TEXTE DE L'EXERCICE >>

*-*-*

Les socialistes veulent un nouveau fonds

La Facilité qui prend fin en 2026 et le cadre financier pluriannuel régissant le budget de l’UE se terminant en 2027, le prochain Parlement européen, qui entrera en fonction après les élections de juin, sera confronté à la tâche ardue de trouver de nouvelles solutions pour les financements à plus long terme.

Toutefois, la planification financière à long terme est généralement effectuée par les dirigeants de l’UE lors de réunions spéciales, comme cela s’est produit à l’été 2020 lors de l’adoption du programme européen « NextGenerationEU».

Selon les derniers sondages, le PPE restera le groupe le plus important du prochain Parlement européen, tandis que le groupe CRE pourrait se hisser en troisième position.

*-*-*

LISTE DES DONNÉES >>
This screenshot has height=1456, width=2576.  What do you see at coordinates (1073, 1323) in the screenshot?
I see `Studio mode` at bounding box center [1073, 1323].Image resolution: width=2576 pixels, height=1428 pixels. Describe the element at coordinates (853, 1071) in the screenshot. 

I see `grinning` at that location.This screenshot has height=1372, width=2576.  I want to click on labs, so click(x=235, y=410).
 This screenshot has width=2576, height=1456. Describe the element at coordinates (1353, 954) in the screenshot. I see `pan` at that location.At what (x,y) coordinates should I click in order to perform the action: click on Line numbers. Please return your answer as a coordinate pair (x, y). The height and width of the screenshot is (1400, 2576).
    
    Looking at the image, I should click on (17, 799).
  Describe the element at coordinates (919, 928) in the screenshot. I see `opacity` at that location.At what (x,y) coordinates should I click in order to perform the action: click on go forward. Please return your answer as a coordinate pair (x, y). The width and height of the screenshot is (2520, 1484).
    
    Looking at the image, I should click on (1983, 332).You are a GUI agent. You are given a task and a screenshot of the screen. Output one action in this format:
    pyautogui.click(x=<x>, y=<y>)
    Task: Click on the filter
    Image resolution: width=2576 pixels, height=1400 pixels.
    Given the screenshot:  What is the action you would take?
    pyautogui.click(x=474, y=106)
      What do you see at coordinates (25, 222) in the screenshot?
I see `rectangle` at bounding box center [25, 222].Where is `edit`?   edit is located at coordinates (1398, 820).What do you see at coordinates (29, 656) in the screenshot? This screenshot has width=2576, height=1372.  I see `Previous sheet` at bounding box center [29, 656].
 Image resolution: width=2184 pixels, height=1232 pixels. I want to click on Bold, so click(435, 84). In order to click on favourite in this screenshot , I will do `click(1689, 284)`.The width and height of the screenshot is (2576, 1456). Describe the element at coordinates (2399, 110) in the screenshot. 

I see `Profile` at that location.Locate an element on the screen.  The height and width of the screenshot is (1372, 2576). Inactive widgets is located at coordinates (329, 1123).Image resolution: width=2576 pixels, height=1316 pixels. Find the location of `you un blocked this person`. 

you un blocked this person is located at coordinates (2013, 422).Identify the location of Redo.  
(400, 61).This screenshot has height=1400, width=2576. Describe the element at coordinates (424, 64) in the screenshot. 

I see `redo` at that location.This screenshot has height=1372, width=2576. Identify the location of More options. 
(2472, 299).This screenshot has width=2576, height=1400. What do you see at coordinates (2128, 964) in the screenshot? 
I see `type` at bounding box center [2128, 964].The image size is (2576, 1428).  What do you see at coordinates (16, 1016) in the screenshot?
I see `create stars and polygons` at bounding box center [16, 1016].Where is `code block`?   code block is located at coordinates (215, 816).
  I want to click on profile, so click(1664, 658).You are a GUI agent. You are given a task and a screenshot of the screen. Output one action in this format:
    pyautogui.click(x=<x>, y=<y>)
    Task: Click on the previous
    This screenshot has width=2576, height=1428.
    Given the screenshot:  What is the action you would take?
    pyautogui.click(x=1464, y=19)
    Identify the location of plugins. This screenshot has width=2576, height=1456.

*-*-*

QUESTIONS À TRAITER >>
1/ Résumez le texte de l'exercice en deux phrases.
2/ Recopiez un passage du texte de l'exercice : commencez aux mots "Toutefois, la planification" et arrêtez-vous après les mots "en troisième position.".

CORRIGÉ DE L'EXERCICE >>
1/ Comme la Facilité prend fin en 2026 et le cadre financier pluriannuel en 2027, le prochain Parlement européen, issu des élections de juin, devra trouver de nouvelles solutions pour les financements à plus long terme, même si cette planification est généralement effectuée par les dirigeants de l'UE lors de réunions spéciales. Selon les derniers sondages, le PPE restera le groupe le plus important du prochain Parlement, et le groupe CRE pourrait se hisser en troisième position.

2/
Toutefois, la planification financière à long terme est généralement effectuée par les dirigeants de l’UE lors de réunions spéciales, comme cela s’est produit à l’été 2020 lors de l’adoption du programme européen « NextGenerationEU».

Selon les derniers sondages, le PPE restera le groupe le plus important du prochain Parlement européen, tandis que le groupe CRE pourrait se hisser en troisième position.